01 Aprile 2026   12:41  

Dalla terza esclusione consecutiva nasce uno scontro istituzionale senza precedenti, tra richieste di dimissioni, riforme radicali e accuse incrociate sull’intero sistema sportivo italiano

La terza mancata qualificazione consecutiva della Nazionale italiana ai Mondiali di calcio segna uno dei momenti più critici della storia recente dello sport nazionale, trasformando una sconfitta sportiva in una vera e propria emergenza istituzionale. Il ko ai rigori contro la Bosnia ha riacceso un’ondata di polemiche che coinvolge non solo il campo, ma l’intero sistema calcio italiano, ormai sotto accusa da più fronti.

Il ministro per lo Sport, Andrea Abodi, ha assunto una posizione netta parlando di necessaria “rifondazione”, indicando come priorità un intervento sui vertici della FIGC. Nella sua analisi, il problema non può essere scaricato sulle istituzioni, ma riguarda direttamente chi ha guidato il movimento negli ultimi anni. Un richiamo alla responsabilità che si inserisce in un quadro politico sempre più acceso.

Al centro delle critiche resta il presidente della federazione, Gabriele Gravina, finito nel mirino di esponenti di diversi schieramenti. In Parlamento è stata chiesta un’informativa urgente, mentre da più parti si sollecitano dimissioni considerate da alcuni inevitabili. Il dibattito si allarga anche al ruolo della politica e delle leghe, chiamate a intervenire su norme e modelli organizzativi ritenuti ormai superati.

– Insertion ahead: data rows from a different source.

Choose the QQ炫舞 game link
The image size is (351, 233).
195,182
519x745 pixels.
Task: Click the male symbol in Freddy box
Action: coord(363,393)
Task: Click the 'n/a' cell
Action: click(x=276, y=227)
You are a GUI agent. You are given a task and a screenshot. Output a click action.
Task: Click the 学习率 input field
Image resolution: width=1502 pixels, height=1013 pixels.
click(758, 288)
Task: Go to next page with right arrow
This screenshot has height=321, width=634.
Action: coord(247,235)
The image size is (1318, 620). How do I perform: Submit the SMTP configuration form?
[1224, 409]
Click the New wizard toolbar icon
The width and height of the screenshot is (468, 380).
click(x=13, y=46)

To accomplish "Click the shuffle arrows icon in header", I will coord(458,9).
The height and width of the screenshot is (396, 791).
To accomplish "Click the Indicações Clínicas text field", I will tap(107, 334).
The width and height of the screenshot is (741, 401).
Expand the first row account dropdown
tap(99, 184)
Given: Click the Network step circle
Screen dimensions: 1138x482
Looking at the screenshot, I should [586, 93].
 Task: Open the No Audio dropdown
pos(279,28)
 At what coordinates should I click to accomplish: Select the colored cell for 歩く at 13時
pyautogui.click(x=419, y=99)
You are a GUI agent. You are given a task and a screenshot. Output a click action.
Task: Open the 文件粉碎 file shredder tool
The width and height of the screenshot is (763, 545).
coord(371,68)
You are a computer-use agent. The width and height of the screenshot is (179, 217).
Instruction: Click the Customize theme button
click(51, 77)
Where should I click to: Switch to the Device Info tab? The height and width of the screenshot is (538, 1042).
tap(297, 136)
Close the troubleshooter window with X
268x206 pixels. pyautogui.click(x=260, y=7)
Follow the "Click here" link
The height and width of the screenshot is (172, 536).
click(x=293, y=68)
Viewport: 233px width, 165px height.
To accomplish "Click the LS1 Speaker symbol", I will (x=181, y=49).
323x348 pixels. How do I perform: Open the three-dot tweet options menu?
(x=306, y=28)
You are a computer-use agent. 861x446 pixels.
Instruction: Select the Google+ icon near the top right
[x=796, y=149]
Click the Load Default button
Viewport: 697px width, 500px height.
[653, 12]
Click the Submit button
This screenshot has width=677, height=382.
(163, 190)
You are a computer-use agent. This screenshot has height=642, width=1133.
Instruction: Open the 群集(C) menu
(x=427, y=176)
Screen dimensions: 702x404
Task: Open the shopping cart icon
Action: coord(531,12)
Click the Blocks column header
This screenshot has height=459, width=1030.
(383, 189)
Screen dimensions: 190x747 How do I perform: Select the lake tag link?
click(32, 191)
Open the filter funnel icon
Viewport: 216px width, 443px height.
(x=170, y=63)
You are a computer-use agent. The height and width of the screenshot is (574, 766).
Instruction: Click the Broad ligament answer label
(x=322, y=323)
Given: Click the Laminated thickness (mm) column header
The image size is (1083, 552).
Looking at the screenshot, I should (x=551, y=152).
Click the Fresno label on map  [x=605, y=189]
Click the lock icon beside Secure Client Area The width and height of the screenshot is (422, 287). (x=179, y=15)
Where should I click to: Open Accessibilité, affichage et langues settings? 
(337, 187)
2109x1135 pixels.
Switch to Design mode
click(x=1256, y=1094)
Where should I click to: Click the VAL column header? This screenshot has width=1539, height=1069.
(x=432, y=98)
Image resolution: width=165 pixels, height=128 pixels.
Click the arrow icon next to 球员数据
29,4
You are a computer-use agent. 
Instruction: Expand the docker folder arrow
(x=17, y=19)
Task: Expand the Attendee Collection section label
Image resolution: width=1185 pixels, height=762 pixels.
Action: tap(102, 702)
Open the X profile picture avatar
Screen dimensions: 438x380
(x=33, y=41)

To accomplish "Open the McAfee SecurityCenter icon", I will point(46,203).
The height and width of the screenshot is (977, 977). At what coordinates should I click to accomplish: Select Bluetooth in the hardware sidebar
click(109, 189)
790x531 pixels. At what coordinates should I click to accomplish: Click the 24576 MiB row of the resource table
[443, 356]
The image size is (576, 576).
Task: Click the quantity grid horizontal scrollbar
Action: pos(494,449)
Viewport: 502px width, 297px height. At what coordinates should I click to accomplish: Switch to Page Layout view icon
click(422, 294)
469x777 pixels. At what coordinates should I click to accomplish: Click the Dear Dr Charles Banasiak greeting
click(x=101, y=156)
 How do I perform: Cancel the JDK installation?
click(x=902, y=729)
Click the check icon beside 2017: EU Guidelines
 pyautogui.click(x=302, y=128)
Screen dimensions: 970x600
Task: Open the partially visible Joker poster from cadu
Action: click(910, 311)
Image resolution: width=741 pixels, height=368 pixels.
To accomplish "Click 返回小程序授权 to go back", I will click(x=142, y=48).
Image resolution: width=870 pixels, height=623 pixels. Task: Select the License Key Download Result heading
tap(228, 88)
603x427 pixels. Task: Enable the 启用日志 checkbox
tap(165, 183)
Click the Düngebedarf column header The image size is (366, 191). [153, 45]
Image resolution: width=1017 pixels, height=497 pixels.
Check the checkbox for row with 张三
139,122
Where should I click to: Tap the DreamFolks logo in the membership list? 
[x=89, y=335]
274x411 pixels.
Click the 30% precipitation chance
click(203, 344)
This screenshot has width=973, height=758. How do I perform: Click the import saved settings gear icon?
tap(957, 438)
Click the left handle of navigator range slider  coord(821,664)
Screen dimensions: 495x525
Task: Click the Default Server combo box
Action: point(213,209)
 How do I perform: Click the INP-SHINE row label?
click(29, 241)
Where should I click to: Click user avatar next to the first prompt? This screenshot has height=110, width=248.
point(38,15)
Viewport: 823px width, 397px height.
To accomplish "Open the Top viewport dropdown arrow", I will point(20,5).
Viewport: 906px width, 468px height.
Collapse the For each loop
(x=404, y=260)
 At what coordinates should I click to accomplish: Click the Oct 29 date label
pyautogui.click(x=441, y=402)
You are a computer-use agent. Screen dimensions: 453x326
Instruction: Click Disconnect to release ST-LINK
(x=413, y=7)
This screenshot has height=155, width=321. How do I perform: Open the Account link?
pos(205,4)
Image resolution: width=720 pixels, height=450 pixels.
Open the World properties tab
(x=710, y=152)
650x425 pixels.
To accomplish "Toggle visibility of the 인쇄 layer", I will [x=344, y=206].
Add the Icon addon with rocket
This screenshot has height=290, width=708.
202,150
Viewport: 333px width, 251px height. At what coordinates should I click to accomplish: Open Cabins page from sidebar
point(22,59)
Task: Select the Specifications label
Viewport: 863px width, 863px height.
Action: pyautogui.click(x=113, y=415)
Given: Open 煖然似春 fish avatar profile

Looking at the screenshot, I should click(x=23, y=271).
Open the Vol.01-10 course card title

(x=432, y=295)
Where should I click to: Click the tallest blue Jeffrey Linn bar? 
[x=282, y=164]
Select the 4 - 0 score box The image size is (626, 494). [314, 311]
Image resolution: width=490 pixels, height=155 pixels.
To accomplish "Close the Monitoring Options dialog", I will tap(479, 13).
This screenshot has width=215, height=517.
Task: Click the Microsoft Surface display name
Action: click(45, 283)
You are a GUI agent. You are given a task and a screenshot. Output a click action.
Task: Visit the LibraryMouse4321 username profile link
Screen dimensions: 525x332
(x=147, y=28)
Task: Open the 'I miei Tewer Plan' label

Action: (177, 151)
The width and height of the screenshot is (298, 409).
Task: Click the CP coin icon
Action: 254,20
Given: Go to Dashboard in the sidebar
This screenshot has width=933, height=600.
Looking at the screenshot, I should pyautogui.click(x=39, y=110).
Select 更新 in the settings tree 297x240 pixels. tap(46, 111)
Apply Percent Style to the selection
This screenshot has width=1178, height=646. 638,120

Sul piano sportivo, la delusione è accompagnata da analisi severe. L’ex campione del mondo Dino Zoff ha escluso che si tratti di semplice casualità, sottolineando come tre fallimenti consecutivi indichino una criticità strutturale. Allo stesso tempo, alcune voci interne al sistema invitano a non azzerare tutto, evidenziando segnali positivi come la tenuta del gruppo squadra e i risultati incoraggianti delle nazionali giovanili.

Nel confronto emergono anche proposte concrete: limiti più stringenti per gli atleti stranieri, maggiore spazio ai giovani italiani, revisione dei campionati e nuovi investimenti nei vivai. Temi che si intrecciano con una riflessione più ampia sulla sostenibilità economica e sulla gestione del movimento.

Il dato più rilevante resta però quello generazionale: milioni di giovani italiani non hanno mai vissuto l’esperienza di vedere la propria Nazionale ai Mondiali. Un elemento che, secondo molti osservatori, rischia di incidere anche sul futuro del calcio come fenomeno culturale e sociale nel Paese.

Mentre altre nazioni festeggiano traguardi storici e nuove qualificazioni, l’Italia si trova così a fare i conti con una crisi profonda, che richiede risposte rapide ma soprattutto strutturali.